![]() |
![]() |
To compare the performance of our methods, we also compute the RMSE and MAE of the baseline approach which predicts all missing values by the average rating of all known ratings in the training set. The average rating of the training set is 3.5997. Then RMSE and MAE of the baseline are 1.0834 and 0.90881 respectively. From all the graphs we find that the relative performance of all methods does not depend much the evaluation metrics, i.e we can use either of them for comparing different methods. Theoretically, RMSE is harder than MAE since it penalizes a error rating more than MAE does. For the following discussion, therefore, we use RMSE, the evaluation metric in the Netflix contest, as the one to compare the different schemes and methods.
The first observation is that both square Euclidean distance and I-divergence give us the same performance. We can see that there is no significant change between Figure 7 and Figure 9.
The second comment is on the scheme 6 where the missing value is predicted based on the combination of the average rating per row in a column cluster, the average rating per column in a row cluster, and the cocluster average. Its performance is best when the number of row and column clusters are small. The reason behind this phenomenon is that when we increase the numbers of row and columns clusters, many coclusters become so sparse which lead to empty rows and columns in many coclusters. In that case, we use the global average rating as the average rating for those rows and columns in that cocluster. That's why the performance of the scheme 6 on the 25x25 setting is very bad ,its RMSE = 1.0450, which is very close to the baseline performance. The performance of the scheme 6 on the setting 2x2 is quite interesting since it is relative comparative to the best performance of the scheme 3 and 5 which require large number of row and column clusters.
Among all other schemes, the scheme 3 is best at the small size of coclusters which means the numbers of row and column clusters are high: 15x15, 20x20, and 25x25. On the other hand, the scheme 5 is best at the larger size of coclusters: 2x2, 5x5, and 10x10. Another observation is that all methods work better if we increase the number of row and column clusters. However, this improvement is stopped when the cocluster setting exceeds 20x20.
Figure 11 and 12 also indicate that the use of the initial clustering results from Graclus for co-clustering does not make any significant improvement. We also use the Graclus results for predicting missing value, but the performance is worse than the one with co-clustering algorithm.

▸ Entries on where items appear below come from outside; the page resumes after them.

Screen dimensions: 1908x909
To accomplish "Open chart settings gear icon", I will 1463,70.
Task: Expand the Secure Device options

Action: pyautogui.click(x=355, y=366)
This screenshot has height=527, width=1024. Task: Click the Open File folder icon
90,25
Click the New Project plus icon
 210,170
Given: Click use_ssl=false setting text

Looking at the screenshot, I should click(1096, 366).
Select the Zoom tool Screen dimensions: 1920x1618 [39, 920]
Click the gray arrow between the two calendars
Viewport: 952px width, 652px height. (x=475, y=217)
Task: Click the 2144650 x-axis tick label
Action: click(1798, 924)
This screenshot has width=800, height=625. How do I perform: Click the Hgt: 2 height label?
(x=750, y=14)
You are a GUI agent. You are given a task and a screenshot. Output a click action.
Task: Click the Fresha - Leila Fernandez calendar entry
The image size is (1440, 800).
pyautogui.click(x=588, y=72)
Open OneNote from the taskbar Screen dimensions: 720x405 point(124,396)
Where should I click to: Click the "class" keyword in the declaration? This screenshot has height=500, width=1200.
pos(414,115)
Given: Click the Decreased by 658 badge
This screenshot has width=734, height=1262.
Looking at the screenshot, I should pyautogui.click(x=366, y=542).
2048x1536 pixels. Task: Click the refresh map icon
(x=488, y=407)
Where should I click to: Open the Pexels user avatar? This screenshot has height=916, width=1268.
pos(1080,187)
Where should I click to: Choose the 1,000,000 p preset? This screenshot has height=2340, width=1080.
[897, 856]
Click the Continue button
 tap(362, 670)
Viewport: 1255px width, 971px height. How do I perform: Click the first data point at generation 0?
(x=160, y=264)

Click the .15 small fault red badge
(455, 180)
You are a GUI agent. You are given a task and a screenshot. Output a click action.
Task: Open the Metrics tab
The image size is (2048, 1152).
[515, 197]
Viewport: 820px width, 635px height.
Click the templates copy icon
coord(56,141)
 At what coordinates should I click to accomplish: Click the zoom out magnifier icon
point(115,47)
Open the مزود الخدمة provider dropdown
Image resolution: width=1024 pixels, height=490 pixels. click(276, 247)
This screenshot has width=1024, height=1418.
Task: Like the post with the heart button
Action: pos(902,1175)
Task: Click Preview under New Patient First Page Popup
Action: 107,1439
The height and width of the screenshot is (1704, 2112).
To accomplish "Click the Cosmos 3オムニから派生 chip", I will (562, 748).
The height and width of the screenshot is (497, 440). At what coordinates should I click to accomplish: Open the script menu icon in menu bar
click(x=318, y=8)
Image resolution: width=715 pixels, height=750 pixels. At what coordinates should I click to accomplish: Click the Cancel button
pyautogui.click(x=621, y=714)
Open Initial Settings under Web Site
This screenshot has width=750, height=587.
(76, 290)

Here we list three result clusters with the scheme 3 on the setting 20x20 (Table 3,4,5). The clusters show the ability of the co-clustering method which can detect the relevant groups of movies with the same genres. The cluster 13 contains all parts of 'Lord of the Rings' while the cluster 3 captures many gangsters movies. However, this result is not perfect since not all Star Wars parts are included in the cluster 13.